§ **EXERCISE**: Set down all of the data that follows, keeping every character.

§ **DATA SECTION**:
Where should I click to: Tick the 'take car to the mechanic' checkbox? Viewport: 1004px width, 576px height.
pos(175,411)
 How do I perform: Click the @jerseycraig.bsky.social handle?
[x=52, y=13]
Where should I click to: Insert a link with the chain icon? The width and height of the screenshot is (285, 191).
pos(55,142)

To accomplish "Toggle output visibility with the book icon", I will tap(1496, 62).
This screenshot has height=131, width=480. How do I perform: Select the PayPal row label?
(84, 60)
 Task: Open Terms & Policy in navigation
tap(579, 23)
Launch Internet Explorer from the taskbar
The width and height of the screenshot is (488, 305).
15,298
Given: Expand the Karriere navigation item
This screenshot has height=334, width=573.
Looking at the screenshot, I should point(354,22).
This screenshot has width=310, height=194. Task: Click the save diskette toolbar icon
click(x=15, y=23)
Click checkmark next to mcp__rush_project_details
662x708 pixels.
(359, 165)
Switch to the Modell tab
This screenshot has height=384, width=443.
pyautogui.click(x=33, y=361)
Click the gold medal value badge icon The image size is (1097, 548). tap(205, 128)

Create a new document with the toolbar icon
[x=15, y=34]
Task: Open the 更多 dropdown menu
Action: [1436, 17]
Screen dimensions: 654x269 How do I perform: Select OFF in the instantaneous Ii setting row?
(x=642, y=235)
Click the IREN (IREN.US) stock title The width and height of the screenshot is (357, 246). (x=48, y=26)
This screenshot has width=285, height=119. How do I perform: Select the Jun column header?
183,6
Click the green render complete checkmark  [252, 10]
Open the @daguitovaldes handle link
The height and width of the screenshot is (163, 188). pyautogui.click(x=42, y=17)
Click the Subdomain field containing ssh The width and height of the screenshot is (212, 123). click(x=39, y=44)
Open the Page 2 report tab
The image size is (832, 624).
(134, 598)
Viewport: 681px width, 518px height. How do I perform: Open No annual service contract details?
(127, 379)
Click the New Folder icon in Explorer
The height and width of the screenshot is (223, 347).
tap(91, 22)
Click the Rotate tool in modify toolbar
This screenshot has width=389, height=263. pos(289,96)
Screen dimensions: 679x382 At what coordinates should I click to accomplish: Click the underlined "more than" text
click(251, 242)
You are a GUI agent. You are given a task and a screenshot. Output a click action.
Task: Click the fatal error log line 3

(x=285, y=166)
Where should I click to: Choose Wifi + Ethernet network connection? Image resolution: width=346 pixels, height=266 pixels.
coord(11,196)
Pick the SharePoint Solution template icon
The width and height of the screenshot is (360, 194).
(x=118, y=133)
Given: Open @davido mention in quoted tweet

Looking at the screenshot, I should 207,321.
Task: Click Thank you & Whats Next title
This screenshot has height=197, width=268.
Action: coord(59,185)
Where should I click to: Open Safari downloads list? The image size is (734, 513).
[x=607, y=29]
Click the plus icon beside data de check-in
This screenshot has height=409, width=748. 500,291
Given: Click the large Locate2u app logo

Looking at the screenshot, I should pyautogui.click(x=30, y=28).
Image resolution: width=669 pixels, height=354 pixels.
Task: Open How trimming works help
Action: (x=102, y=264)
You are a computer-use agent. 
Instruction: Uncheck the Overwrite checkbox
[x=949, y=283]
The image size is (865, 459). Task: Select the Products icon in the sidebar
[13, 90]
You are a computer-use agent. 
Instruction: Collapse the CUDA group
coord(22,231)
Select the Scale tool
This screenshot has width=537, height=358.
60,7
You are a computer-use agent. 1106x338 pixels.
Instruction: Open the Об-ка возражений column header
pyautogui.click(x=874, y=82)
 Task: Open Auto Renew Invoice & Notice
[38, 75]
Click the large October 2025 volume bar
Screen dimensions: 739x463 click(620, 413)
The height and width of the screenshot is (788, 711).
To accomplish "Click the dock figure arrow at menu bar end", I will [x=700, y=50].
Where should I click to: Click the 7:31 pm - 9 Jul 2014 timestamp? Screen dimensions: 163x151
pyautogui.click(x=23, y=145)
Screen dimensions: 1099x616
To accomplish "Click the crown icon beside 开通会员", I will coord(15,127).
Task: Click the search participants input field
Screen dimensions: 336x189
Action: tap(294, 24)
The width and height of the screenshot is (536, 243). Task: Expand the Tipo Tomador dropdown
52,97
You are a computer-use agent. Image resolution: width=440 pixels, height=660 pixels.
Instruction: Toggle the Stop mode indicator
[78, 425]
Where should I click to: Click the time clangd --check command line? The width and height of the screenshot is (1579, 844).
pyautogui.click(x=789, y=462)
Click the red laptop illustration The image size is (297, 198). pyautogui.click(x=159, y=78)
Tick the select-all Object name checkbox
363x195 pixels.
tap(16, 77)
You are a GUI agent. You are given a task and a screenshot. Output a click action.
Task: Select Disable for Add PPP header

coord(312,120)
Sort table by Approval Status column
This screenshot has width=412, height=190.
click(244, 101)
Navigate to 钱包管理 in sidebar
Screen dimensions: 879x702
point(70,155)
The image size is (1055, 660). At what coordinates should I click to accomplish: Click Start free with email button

§ **EXERCISE OUTPUT**:
Where should I click to: Tick the 'take car to the mechanic' checkbox? Viewport: 1004px width, 576px height.
pos(175,411)
 How do I perform: Click the @jerseycraig.bsky.social handle?
[x=52, y=13]
Where should I click to: Insert a link with the chain icon? The width and height of the screenshot is (285, 191).
pos(55,142)

To accomplish "Toggle output visibility with the book icon", I will tap(1496, 62).
This screenshot has height=131, width=480. How do I perform: Select the PayPal row label?
(84, 60)
 Task: Open Terms & Policy in navigation
tap(579, 23)
Launch Internet Explorer from the taskbar
The width and height of the screenshot is (488, 305).
15,298
Given: Expand the Karriere navigation item
This screenshot has height=334, width=573.
Looking at the screenshot, I should point(354,22).
This screenshot has width=310, height=194. Task: Click the save diskette toolbar icon
click(x=15, y=23)
Click checkmark next to mcp__rush_project_details
662x708 pixels.
(359, 165)
Switch to the Modell tab
This screenshot has height=384, width=443.
pyautogui.click(x=33, y=361)
Click the gold medal value badge icon The image size is (1097, 548). tap(205, 128)

Create a new document with the toolbar icon
[x=15, y=34]
Task: Open the 更多 dropdown menu
Action: [1436, 17]
Screen dimensions: 654x269 How do I perform: Select OFF in the instantaneous Ii setting row?
(x=642, y=235)
Click the IREN (IREN.US) stock title The width and height of the screenshot is (357, 246). (x=48, y=26)
This screenshot has width=285, height=119. How do I perform: Select the Jun column header?
183,6
Click the green render complete checkmark  [252, 10]
Open the @daguitovaldes handle link
The height and width of the screenshot is (163, 188). pyautogui.click(x=42, y=17)
Click the Subdomain field containing ssh The width and height of the screenshot is (212, 123). click(x=39, y=44)
Open the Page 2 report tab
The image size is (832, 624).
(134, 598)
Viewport: 681px width, 518px height. How do I perform: Open No annual service contract details?
(127, 379)
Click the New Folder icon in Explorer
The height and width of the screenshot is (223, 347).
tap(91, 22)
Click the Rotate tool in modify toolbar
This screenshot has width=389, height=263. pos(289,96)
Screen dimensions: 679x382 At what coordinates should I click to accomplish: Click the underlined "more than" text
click(251, 242)
You are a GUI agent. You are given a task and a screenshot. Output a click action.
Task: Click the fatal error log line 3

(x=285, y=166)
Where should I click to: Choose Wifi + Ethernet network connection? Image resolution: width=346 pixels, height=266 pixels.
coord(11,196)
Pick the SharePoint Solution template icon
The width and height of the screenshot is (360, 194).
(x=118, y=133)
Given: Open @davido mention in quoted tweet

Looking at the screenshot, I should 207,321.
Task: Click Thank you & Whats Next title
This screenshot has height=197, width=268.
Action: coord(59,185)
Where should I click to: Open Safari downloads list? The image size is (734, 513).
[x=607, y=29]
Click the plus icon beside data de check-in
This screenshot has height=409, width=748. 500,291
Given: Click the large Locate2u app logo

Looking at the screenshot, I should pyautogui.click(x=30, y=28).
Image resolution: width=669 pixels, height=354 pixels.
Task: Open How trimming works help
Action: (x=102, y=264)
You are a computer-use agent. 
Instruction: Uncheck the Overwrite checkbox
[x=949, y=283]
The image size is (865, 459). Task: Select the Products icon in the sidebar
[13, 90]
You are a computer-use agent. 
Instruction: Collapse the CUDA group
coord(22,231)
Select the Scale tool
This screenshot has width=537, height=358.
60,7
You are a computer-use agent. 1106x338 pixels.
Instruction: Open the Об-ка возражений column header
pyautogui.click(x=874, y=82)
 Task: Open Auto Renew Invoice & Notice
[38, 75]
Click the large October 2025 volume bar
Screen dimensions: 739x463 click(620, 413)
The height and width of the screenshot is (788, 711).
To accomplish "Click the dock figure arrow at menu bar end", I will [x=700, y=50].
Where should I click to: Click the 7:31 pm - 9 Jul 2014 timestamp? Screen dimensions: 163x151
pyautogui.click(x=23, y=145)
Screen dimensions: 1099x616
To accomplish "Click the crown icon beside 开通会员", I will coord(15,127).
Task: Click the search participants input field
Screen dimensions: 336x189
Action: tap(294, 24)
The width and height of the screenshot is (536, 243). Task: Expand the Tipo Tomador dropdown
52,97
You are a computer-use agent. Image resolution: width=440 pixels, height=660 pixels.
Instruction: Toggle the Stop mode indicator
[78, 425]
Where should I click to: Click the time clangd --check command line? The width and height of the screenshot is (1579, 844).
pyautogui.click(x=789, y=462)
Click the red laptop illustration The image size is (297, 198). pyautogui.click(x=159, y=78)
Tick the select-all Object name checkbox
363x195 pixels.
tap(16, 77)
You are a GUI agent. You are given a task and a screenshot. Output a click action.
Task: Select Disable for Add PPP header

coord(312,120)
Sort table by Approval Status column
This screenshot has width=412, height=190.
click(244, 101)
Navigate to 钱包管理 in sidebar
Screen dimensions: 879x702
point(70,155)
The image size is (1055, 660). At what coordinates should I click to accomplish: Click Start free with email button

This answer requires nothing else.